En quelques semaines, elle a «clarifié son identité politique» et «constaté que prendre des risques pouvait payer», se félicitent ses amis. «Son objectif, c'est le rassemblement de la gauche pour gagner la présidentielle, et son rêve, c'est d'être toujours ministre de l'Education en septembre 2017», tente de démentir son cabinet.

Quand on a tout connu très jeune, difficile de disparaître du haut de l'affiche et de redevenir simple députée de base. «NVB» met donc les bouchées doubles. «Elle va avoir 40 balais, elle sait que, défaite ou pas défaite, on change de cycle politique après la présidentielle, analyse un ténor de la majorité. Elle incarne une des rares promesses tenues du quinquennat [les recrutements dans l'Education nationale, ndlr]. Puisque le renouvellement est en marche, elle le préempte.» Samedi soir, après les étincelles de septembre, elle faisait partie des socialistes invités à dîner à Matignon par Manuel Valls… Qui pourrait aussi relever le gant si François Hollande décidait de ne pas briguer un second mandat. Côté idées, la ministre s'apprête à signer la préface de l'essai sur le progrès de son ancien dircab, Etienne Grass, et planche sur les questions européennes.
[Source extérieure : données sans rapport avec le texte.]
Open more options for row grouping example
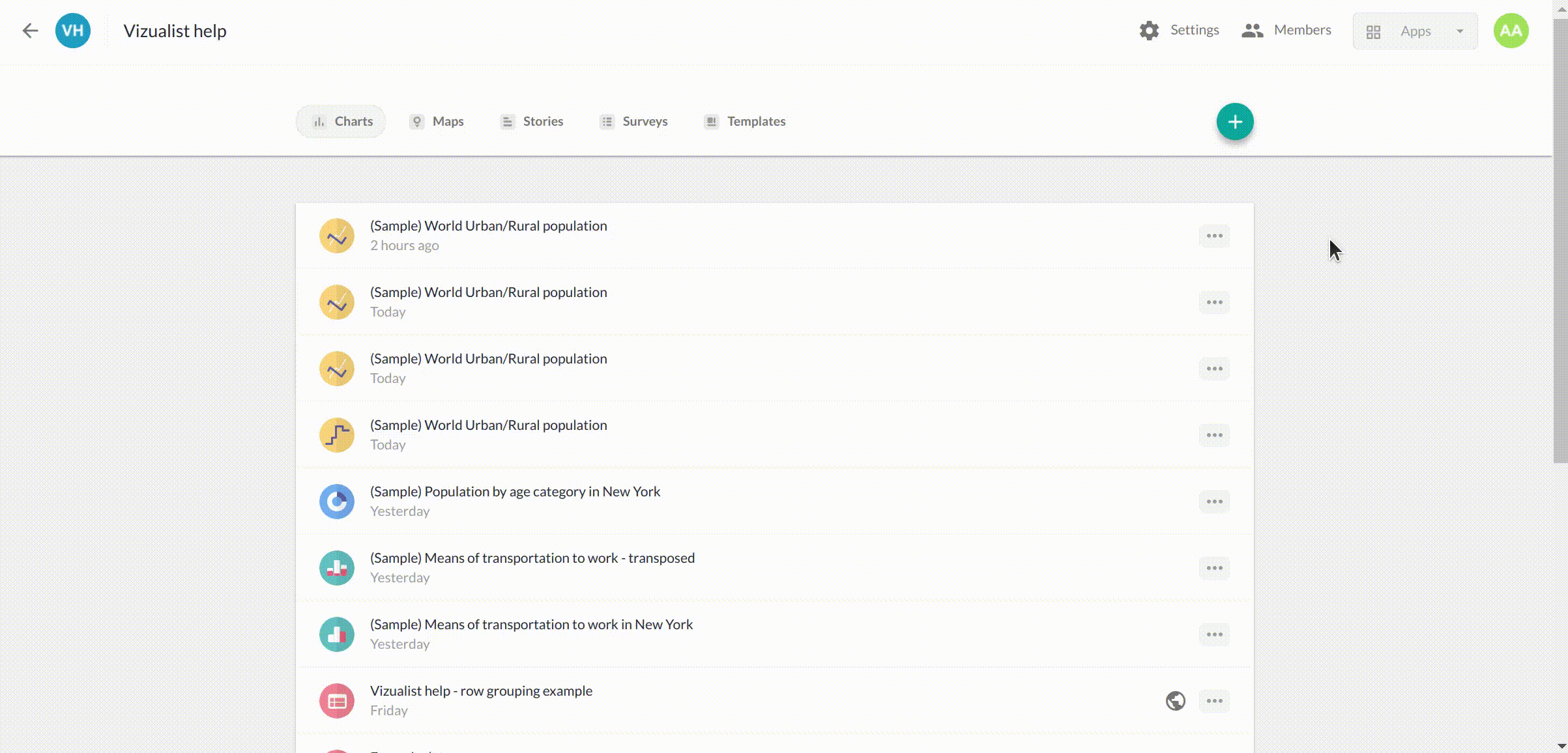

Distante avec Ségolène Royal, qui l'a mise sur orbite pendant la présidentielle de 2007, elle a récemment repris langue avec certains députés estampillés royalistes. Après avoir confirmé qu'elle serait candidate aux législatives à Villeurbanne (Métropole de Lyon), la ministre travaille méthodiquement : il y a trois semaines, elle a organisé un dîner avec une demi-douzaine de jeunes élus de Rhône-Alpes pour préparer son atterrissage. Comme Ségolène Royal avant elle, «elle peut jouer un rôle positif pour ramener des gens à la politique, s'enthousiasme Catherine Coutelle, l'une des références au Parti socialiste sur la question du droit des femmes. Je ne l'ai jamais vu faire des coups tordus. Pourra-t-elle réussir sans, c'est la question».